コンビニの店員さんの声、オフィスの周りの同僚の声、ランニング中の車や自転車の音など、聞こえた方がよい環境音と、音楽視聴を両立できるのが、オープンイヤー型の魅力だ。
逆にいえば、騒音が大きすぎる環境では、外部の音に負けてしまって音楽が聴こえないので、ボリュームを上げる必要がある。
通勤電車、飛行機の中などでの使用にはあまり適さないが、オープンイヤー型のコンセプト上、必然である。
オープンイヤー型イヤホンの新定番になりそう
総評として、OpenFit 2は、オープンイヤー型イヤホンを探している人の第一選択肢となりうる製品だと感じた。
OpenFit 2は、非常に快適な装着感と、業界トップクラスのバッテリー持続時間、物理ボタンの操作性、リモートワークで嬉しいマイク性能など、重要性の高い機能がバッチリ揃っている。
ずっとつけっぱなしにしていても痛みや不快感が生じないことに加えて、2-3日間も充電不要で過ごせるバッテリー持続時間があるので、いよいよ耳から外す必要もなくなってきた。
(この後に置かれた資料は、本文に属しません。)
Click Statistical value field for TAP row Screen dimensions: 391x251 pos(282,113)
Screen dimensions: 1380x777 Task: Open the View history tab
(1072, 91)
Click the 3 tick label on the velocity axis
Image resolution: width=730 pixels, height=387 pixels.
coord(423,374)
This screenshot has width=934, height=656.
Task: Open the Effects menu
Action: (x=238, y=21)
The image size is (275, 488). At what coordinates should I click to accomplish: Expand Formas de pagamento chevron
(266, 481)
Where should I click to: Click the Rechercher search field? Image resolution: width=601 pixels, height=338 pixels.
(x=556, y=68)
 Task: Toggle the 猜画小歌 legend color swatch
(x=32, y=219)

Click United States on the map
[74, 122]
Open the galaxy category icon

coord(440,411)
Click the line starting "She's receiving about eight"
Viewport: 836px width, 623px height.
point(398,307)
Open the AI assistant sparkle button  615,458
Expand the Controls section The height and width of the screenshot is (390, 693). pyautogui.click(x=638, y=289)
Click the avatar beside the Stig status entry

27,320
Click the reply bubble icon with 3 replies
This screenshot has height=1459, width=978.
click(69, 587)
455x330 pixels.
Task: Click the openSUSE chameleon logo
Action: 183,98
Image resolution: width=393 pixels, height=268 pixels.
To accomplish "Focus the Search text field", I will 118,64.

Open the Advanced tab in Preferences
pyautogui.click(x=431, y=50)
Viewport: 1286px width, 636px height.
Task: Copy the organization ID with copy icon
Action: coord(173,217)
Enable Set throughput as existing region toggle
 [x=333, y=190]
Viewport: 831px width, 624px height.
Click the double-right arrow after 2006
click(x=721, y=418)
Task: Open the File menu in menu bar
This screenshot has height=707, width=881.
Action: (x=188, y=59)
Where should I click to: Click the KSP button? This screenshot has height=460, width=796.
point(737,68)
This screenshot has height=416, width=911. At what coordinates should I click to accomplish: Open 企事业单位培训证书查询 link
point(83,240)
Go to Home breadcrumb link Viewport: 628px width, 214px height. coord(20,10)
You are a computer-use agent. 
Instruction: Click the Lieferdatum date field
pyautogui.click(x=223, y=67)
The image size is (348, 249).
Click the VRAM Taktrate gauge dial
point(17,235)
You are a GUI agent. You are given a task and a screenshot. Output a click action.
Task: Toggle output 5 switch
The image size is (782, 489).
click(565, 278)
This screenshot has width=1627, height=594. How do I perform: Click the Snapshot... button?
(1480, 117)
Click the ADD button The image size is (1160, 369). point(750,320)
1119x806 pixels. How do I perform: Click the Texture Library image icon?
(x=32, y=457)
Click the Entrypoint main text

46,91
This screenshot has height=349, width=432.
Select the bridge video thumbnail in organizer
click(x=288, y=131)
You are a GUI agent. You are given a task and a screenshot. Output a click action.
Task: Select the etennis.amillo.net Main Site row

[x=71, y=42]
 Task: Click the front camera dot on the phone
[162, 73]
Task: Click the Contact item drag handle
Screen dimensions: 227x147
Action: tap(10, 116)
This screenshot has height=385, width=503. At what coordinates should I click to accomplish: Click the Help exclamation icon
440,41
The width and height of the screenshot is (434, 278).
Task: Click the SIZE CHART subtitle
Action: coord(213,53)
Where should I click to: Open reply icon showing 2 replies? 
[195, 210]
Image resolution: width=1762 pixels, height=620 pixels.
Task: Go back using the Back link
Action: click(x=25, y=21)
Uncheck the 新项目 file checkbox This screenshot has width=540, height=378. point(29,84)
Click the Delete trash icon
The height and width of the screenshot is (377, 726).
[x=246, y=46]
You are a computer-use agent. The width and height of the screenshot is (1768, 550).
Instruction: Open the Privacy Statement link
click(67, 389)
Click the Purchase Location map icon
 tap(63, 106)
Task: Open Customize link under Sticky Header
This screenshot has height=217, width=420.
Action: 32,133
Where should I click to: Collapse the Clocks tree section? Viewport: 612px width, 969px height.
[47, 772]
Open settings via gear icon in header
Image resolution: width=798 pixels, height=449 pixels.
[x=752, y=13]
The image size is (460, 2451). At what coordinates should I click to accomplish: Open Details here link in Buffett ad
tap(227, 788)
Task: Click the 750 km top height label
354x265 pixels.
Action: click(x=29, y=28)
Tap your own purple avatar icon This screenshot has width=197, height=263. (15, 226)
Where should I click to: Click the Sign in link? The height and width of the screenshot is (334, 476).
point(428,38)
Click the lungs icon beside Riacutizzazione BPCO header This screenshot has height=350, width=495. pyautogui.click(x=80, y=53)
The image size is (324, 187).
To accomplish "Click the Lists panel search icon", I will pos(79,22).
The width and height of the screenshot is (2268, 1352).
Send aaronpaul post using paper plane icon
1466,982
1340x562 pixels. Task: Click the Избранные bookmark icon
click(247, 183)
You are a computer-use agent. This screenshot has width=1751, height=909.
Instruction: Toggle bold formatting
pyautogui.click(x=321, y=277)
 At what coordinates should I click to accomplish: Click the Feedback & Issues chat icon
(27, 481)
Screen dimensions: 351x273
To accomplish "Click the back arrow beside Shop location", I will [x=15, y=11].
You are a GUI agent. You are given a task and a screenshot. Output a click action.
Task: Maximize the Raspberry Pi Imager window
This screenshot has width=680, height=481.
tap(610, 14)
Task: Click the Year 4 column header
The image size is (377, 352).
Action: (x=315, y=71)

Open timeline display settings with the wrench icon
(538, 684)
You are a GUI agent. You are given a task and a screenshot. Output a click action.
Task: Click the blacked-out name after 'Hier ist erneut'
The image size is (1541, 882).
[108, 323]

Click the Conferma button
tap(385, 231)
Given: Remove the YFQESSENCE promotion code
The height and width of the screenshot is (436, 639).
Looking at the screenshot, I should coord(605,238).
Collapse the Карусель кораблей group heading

イヤホンやヘッドホンの装着感に悩みを持っている人は、ぜひ試してみてほしい。
最後に、オープンイヤー型イヤホンを長年愛用する筆者から、理想のイヤホンを選ぶ際のコツを紹介する。
筆者は、かつてSONYのLinkbudsを使用していたが、元々のバッテリー容量がとても小さいために(再生5.5時間)、2年も経たずに充電がもたなくなり、買い替えることとなった。
iPhoneなどのスマホですら、2年も使えばバッテリーが60-80%に劣化することを考えれば、当然のことといえば当然のことだ。
その点、お気に入りのイヤホンを長く使い続けたいならば、とにかくバッテリー容量が大きいモデルを選んでおくのが吉だ。
OpenFit 2(再生11時間)のように元々のバッテリー容量が大型であれば、2-3年愛用して多少バッテリーが劣化したとしても、バッファが多くあるので安心感がある。
これはオープンイヤー型に限らず、左右独立型のイヤホン全てに共通して言えることだと思うが、バッテリー容量は大きければ大きいほど、より長期間使い続けることができるのだ。